British psychiatrist David Nutt has argued that the U.N. charters are outdated and restrict doctors and scientists from studying hundreds of drugs.  He likened this “research censorship” to the Catholic Church banning Galileo from teaching or defending heliocentric ideas in the 1600s. Nutt suggested the Catholic Church banned the telescope, but the ban was actually on books that taught Copernican beliefs.

Nevertheless, he called the laws, which do not discriminate between research and recreational drug use relics of another age. “These laws serve no safety value. . . . The licenses and bureaucracy surrounding them can increase the costs of research tenfold, further limiting what is done.”  Dr. Nutt commented on how LSD and other hallucinogens like psilocybin had potential to explore and treat the brain. “Other therapeutic targets for psychedelics are cluster headaches, OCD and addiction.”

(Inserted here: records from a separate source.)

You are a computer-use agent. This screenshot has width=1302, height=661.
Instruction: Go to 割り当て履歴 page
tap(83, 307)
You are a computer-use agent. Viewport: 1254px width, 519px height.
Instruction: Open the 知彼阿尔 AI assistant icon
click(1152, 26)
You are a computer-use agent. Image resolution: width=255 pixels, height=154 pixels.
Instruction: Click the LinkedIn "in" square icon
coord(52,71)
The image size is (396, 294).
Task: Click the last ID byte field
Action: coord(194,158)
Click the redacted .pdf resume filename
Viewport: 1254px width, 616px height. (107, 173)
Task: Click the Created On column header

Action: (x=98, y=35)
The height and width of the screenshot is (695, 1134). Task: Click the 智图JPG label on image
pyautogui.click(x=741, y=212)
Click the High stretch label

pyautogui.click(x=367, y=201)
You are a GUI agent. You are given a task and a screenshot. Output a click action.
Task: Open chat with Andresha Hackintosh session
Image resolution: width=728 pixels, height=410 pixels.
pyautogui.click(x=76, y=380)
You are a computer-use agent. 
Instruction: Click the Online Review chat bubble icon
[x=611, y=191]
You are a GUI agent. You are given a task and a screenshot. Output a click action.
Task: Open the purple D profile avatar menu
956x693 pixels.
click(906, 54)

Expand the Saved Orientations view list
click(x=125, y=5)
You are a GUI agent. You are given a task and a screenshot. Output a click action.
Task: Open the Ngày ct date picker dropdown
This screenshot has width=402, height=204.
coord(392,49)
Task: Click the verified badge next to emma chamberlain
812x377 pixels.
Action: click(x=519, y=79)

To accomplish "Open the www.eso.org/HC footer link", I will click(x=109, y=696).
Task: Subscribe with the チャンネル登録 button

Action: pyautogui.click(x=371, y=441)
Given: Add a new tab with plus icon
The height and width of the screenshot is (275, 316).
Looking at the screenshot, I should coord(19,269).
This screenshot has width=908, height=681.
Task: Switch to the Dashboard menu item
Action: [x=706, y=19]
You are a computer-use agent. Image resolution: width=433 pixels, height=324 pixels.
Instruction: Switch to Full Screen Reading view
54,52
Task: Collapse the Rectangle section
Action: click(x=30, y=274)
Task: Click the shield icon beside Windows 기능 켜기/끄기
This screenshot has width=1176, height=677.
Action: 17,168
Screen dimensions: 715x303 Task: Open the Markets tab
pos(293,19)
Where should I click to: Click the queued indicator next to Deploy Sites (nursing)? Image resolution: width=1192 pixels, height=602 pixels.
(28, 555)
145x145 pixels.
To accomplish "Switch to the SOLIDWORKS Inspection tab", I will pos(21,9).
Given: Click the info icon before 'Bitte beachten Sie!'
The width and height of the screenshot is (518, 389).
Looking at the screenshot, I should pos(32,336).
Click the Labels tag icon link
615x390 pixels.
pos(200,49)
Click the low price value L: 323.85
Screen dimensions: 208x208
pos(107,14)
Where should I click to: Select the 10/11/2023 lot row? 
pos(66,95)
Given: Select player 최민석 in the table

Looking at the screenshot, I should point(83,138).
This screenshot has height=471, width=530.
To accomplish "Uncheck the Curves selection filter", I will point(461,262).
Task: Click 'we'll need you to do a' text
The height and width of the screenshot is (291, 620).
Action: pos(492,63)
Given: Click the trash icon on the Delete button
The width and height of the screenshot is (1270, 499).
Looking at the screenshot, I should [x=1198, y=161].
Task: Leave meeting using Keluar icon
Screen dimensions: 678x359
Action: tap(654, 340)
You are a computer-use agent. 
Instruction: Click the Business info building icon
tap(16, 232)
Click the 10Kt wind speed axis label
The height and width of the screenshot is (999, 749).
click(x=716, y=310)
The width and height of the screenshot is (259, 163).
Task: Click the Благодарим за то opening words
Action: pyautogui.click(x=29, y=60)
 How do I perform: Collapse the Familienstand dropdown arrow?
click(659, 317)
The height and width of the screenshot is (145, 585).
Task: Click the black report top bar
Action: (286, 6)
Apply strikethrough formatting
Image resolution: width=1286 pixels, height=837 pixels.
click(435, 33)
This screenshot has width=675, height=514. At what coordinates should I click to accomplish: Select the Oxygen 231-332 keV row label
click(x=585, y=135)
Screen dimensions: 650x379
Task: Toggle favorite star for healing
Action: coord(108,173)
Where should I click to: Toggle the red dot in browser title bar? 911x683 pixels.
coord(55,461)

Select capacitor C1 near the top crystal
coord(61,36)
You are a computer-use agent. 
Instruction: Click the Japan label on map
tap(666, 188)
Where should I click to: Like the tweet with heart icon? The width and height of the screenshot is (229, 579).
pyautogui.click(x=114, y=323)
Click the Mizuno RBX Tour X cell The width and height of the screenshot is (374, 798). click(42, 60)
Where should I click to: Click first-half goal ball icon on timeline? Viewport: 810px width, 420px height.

The argument for reclassifying psychoactive substances like marijuana, LSD, ecstasy and psilocybin from Schedule 1 to Schedule 2 has its pros and cons for me. The above discussion presents the case for reclassification, permitting future research into these substances. IF the ideal of rigorous, methodical research into the therapeutic potential of these drugs is followed, all is well.

But we are now in the midst of an epidemic of prescription drug abuse that came through the very same gauntlet of review and approval that these known recreational drugs would pass through to become medicinal agents once they were reclassified. And while there are potential therapeutic applications for marijuana, the current state of medical marijuana looks more like the older sideshow of patent medicines, where you could get cocaine toothache drops, heroin for cough relief, and Mrs. Winslow’s Soothing Syrup (which contained morphine) for teething discomfort.

UntitledIf special interest groups can be held off from bringing about a new age of snake oil salesmanship, then reclassifying these substances and permitting legitimate scientific research makes sense. Done correctly, it might even demonstrate that some of the existing curative claims for medical marijuana and other substances were false. But if these psychoactives achieve FDA approval for any reason, they could be prescribed “off label” as is currently the case with other FDA approved drugs.

Do you think these Schedule 1 drugs should be reclassified as Schedule 2 drugs?